### [Your objective]
Copy every line of the records below word for word, omitting the pictures.

### [Records supplied]
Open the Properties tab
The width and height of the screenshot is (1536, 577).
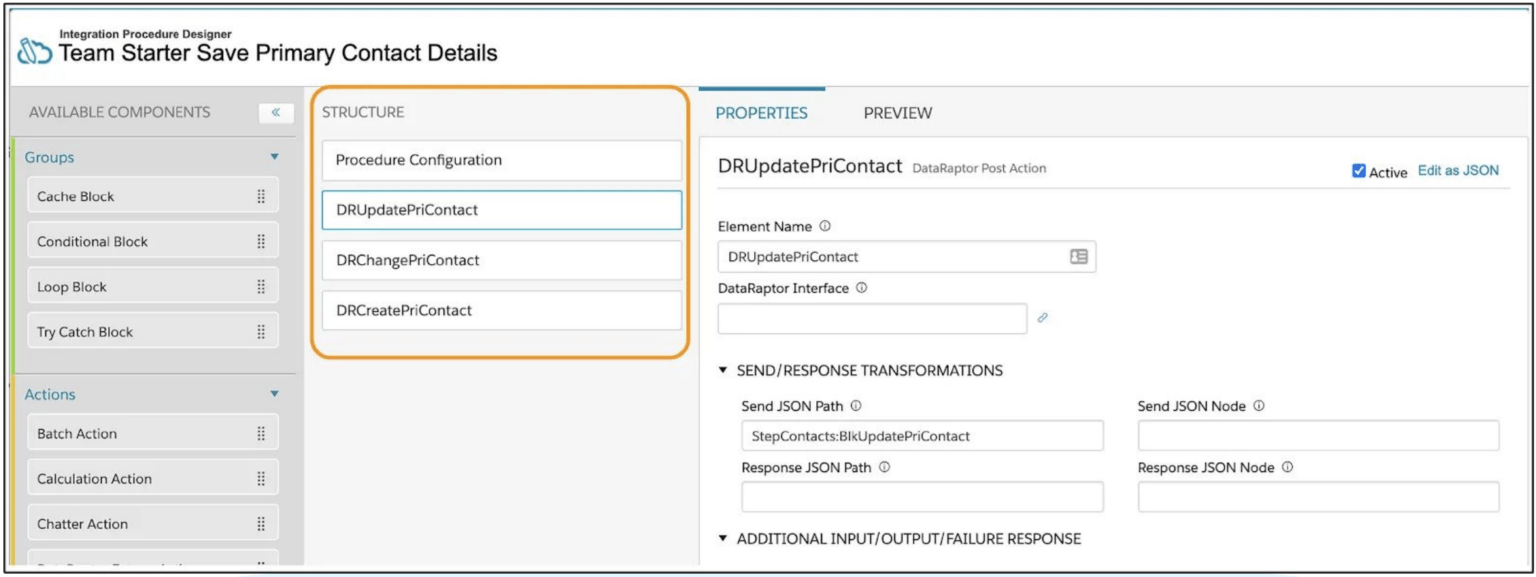click(761, 113)
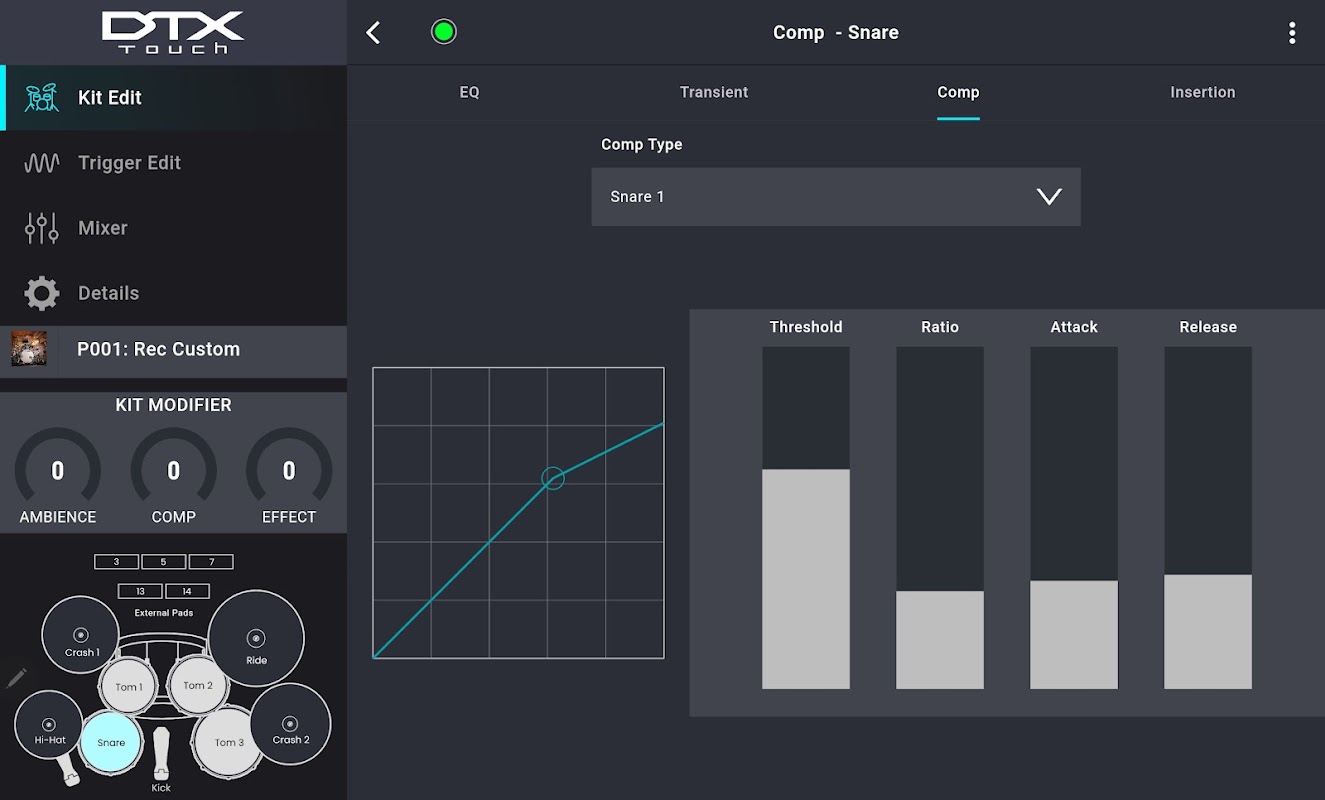The width and height of the screenshot is (1325, 800).
Task: Toggle the Snare pad selection
Action: pyautogui.click(x=111, y=742)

### [Response to the exercise]
Open the Properties tab
The width and height of the screenshot is (1536, 577).
click(761, 113)
The width and height of the screenshot is (1325, 800).
Task: Toggle the Snare pad selection
Action: pyautogui.click(x=111, y=742)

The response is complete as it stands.